By the time Christian was twenty, he was performing throughout the Midwest, traveling as far as Minnesota and North Dakota. By 1936, he had acquired his first electric guitar and had begun to establish himself as a one of the most prominent musicians in the region. Important musicians passing through Oklahoma City would stop to hear him including Teddy Wilson and Art Tatum. In 1939, pianist Mary Lou Williams heard Christian and told John Hammond, Sr., the Columbia record executive who scouted talent for the "race" records division, about him. Hammond, in turn, alerted Benny Goodman to this new talent.

Benny Goodman played a significant role in the career of guitarist Charlie Christian, who in return helped to assure the timeless quality of Goodman band recordings. Together they were the first to admit the electric guitar into jazz, establish the electric guitar as a viable and powerful instrument and musical force, and set the precedent for every electric guitar solo to follow in every genre of American popular music. Christian was the first to place the electric guitar on a par with the primary solo melodic instruments in jazz, and Goodman was the first bandleader to accept the guitar as an equal.

From the description above, the story would seem to be a happy, history-making collaboration of two geniuses. The fact is that Goodman was not in the least interested in the fancy, new electric guitar, which he regarded as a curiosity, and he initially didn't much like the flashy-dressing Christian.

Goodman was first made aware of Charlie Christian by John Hammond, who had heard Christian playing in Oklahoma City in 1939. Goodman chose to ignore the advice. Hammond was persistent, however, and, during a break at a Beverly Hills concert, Hammond moved Christian into the band. Upon returning from break, Goodman, who was very strict with his musicians, was incensed to find Christian onstage. To destroy Christian and stop Hammond from hounding him, Goodman called for an obscure tune, thinking that if Christian didn't know the song, he surely wouldn't be able to play along. Christian responded with a brilliant forty-five minute long improvisation. The moment was historic; as the Carnegie Hall concert had brought jazz into the American mainstream, Christian's solo brought the electric guitar into American music.

Christian's musical abilities converted Goodman on the spot, and Goodman immediately absorbed Christian into his musical organization. Henceforth Christian composed many of the "head" arrangements (the accompaniment to the basic song), took solos in many of the songs in performances and on recordings, and was an inspiration to the musicians with whom he worked. Christians playing was forward-looking in its offbeat accents and altered chords. The job gave Christian a steady income and a public platform, and he used the years spent with Goodman (1939-1941) to refine the instrument, its popularity, and his playing, often by sitting in on jam sessions on off-nights at Minton's jazz club in Harlem. Christian died in 1942 of tuberculosis.

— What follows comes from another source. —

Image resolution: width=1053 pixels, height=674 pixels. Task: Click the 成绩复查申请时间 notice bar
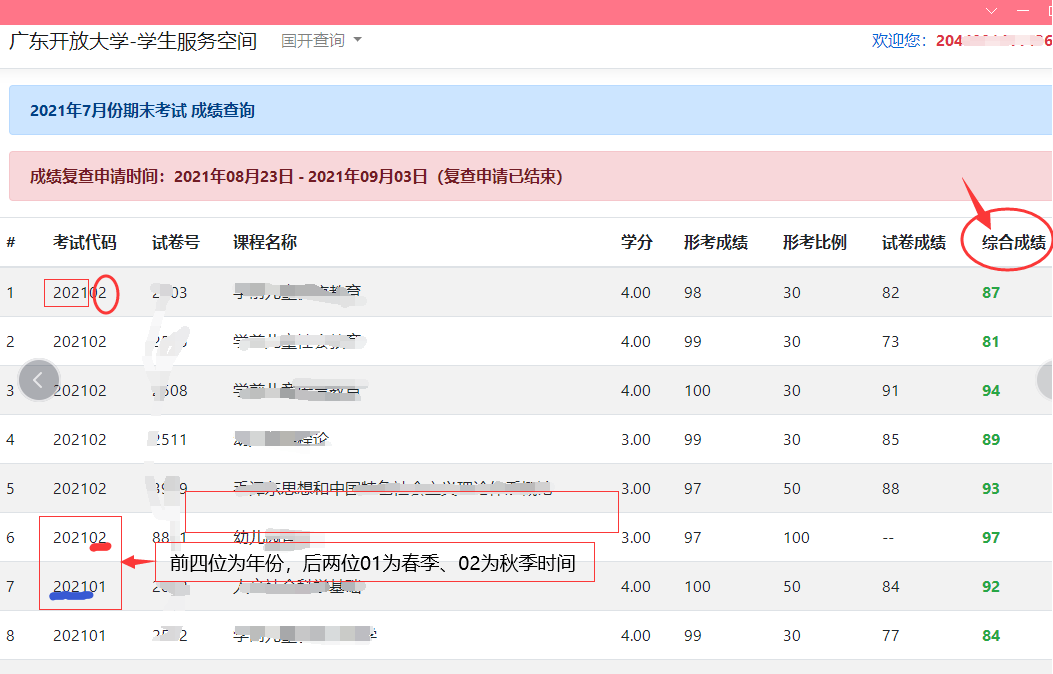point(296,176)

In the many of the recordings from the period, notice the vibes (essentially an electric xylophone), another instrument new to jazz, and the arrangement and feel of the music. The unison playing of the melody to open and close the piece (called the "head") anticipates hard bop practices. There is no compromise to the decidedly "hot" quality of the music. Goodman's brand of Swing, at least in the peak years, always stayed closer to jazz than to commercial music (Sweet) and did not make the same commercial concessions for popularity as those made by Glenn Miller. In that respect, this music is a suitable platform for later bebop. Many recordings made between 1939 and 1941, both using the sextet, feature Lionel Hampton and Charlie Christian and their new instruments.

Charlie Christian live at Mintons, 1941, "Swing to Bop"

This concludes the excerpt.